## What needs to be done
Please copy the data from the line with "1568x769 pixels. Task: Collapse" up to and including the line with "tap(1417, 396)", switching "panel" to "section" and keeping everything else the same. Leave out the pictures.
++++ Dataset records
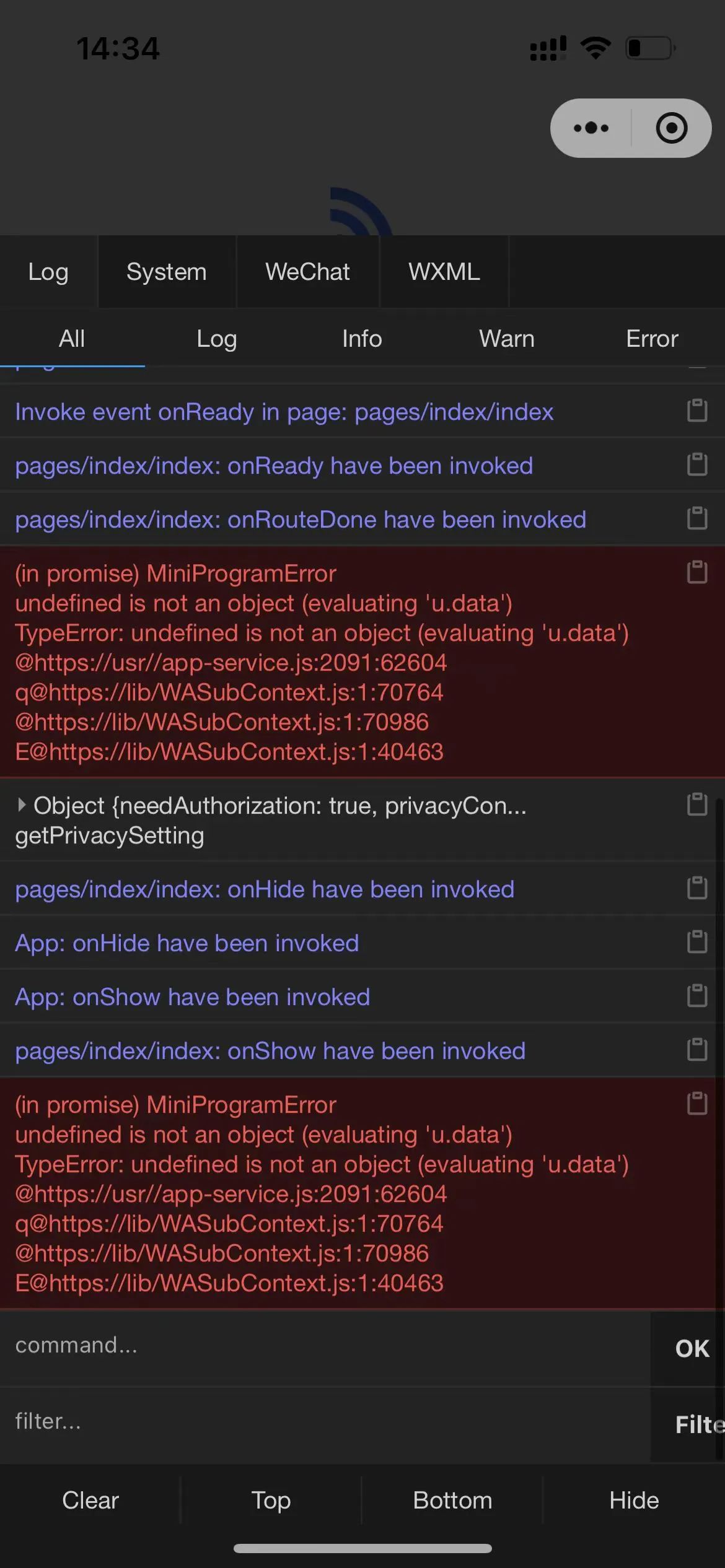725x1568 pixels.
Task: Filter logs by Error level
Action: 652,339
++++++++
++++ Dataset records
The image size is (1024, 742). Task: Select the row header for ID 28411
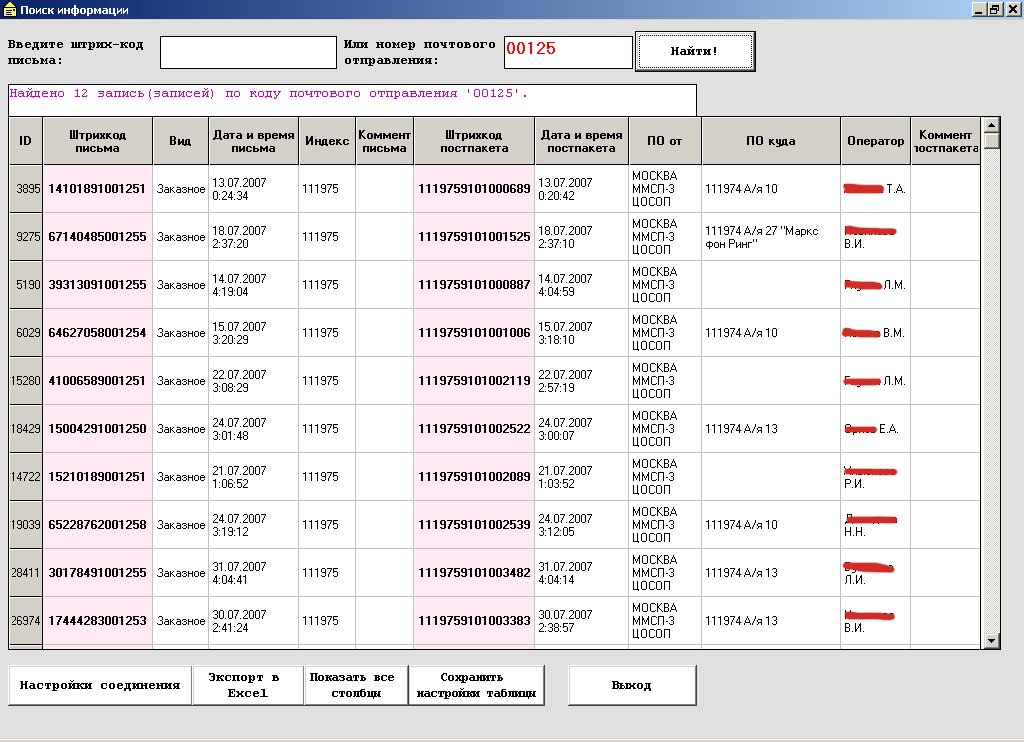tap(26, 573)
++++++++
++++ Dataset records
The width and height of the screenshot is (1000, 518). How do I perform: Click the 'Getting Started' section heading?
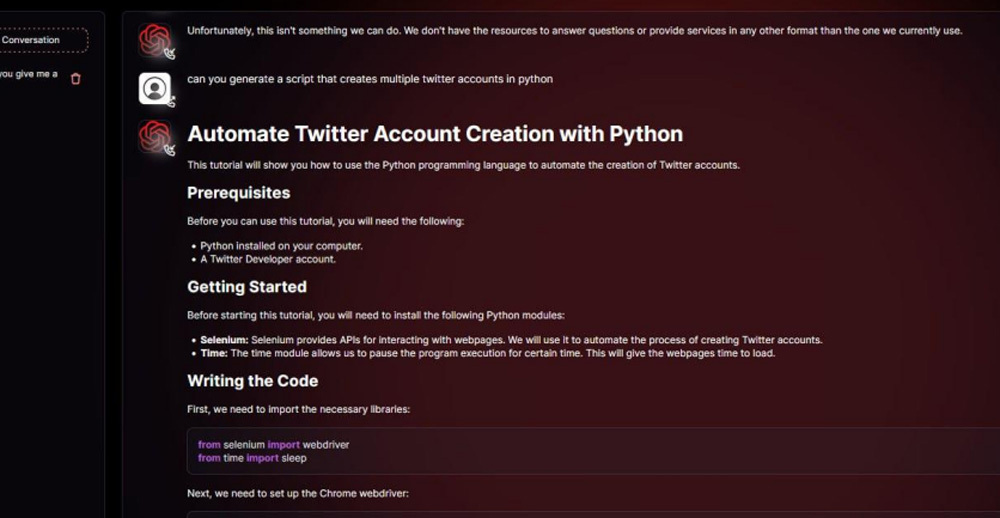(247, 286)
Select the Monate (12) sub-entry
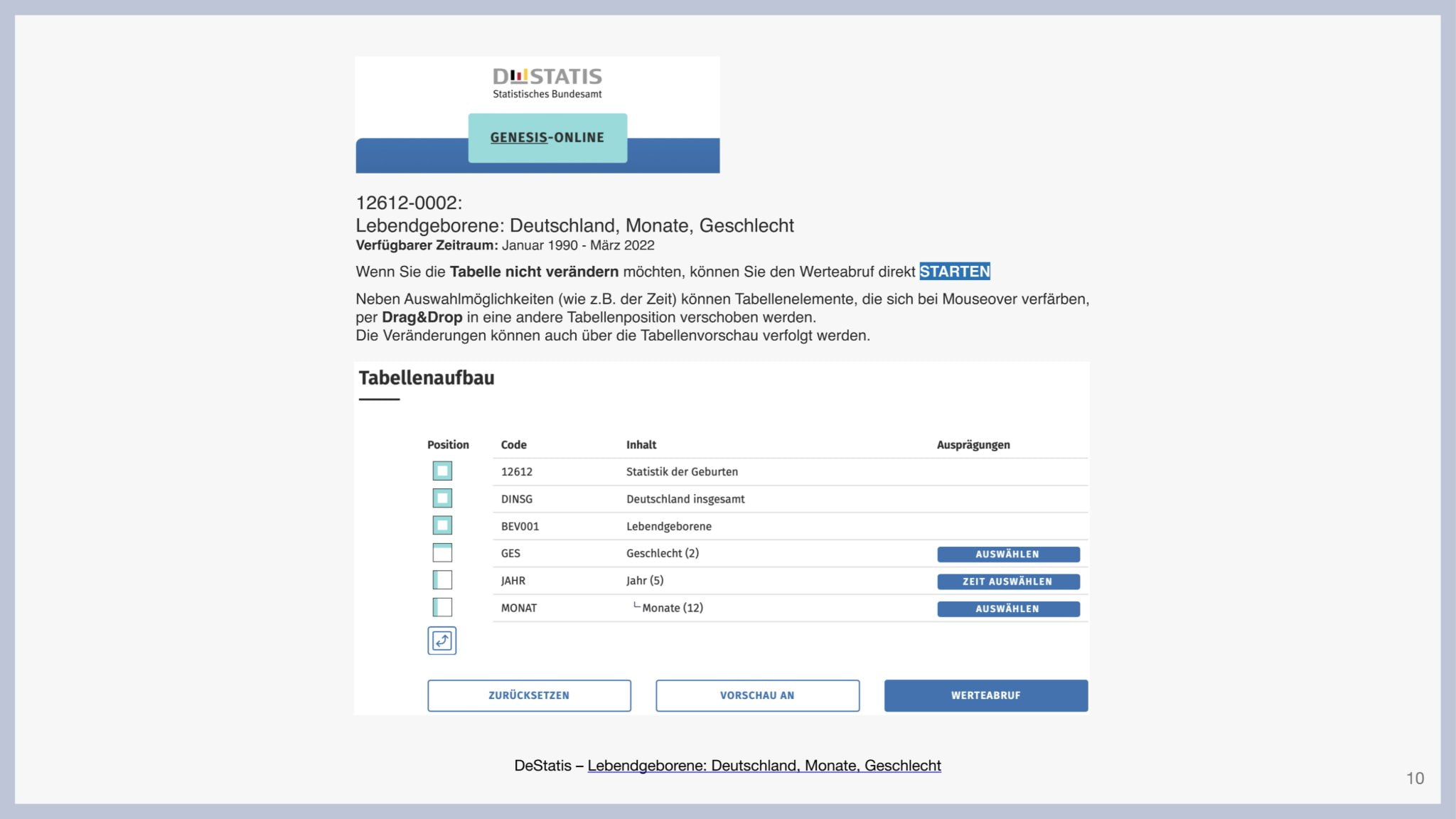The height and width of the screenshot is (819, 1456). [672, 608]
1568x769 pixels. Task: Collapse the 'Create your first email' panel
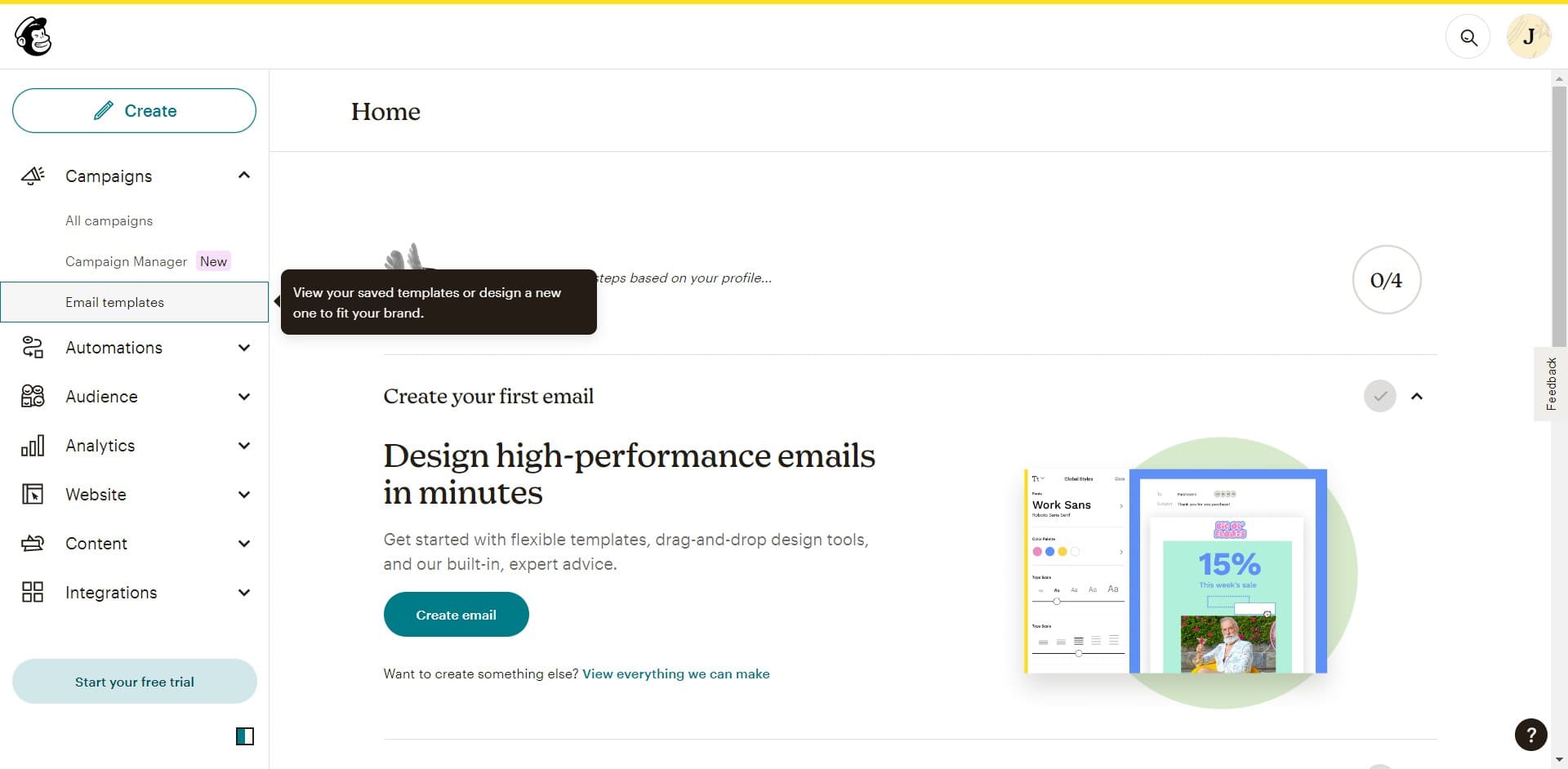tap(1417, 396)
++++++++
## Expected answer
1568x769 pixels. Task: Collapse the 'Create your first email' section
tap(1417, 396)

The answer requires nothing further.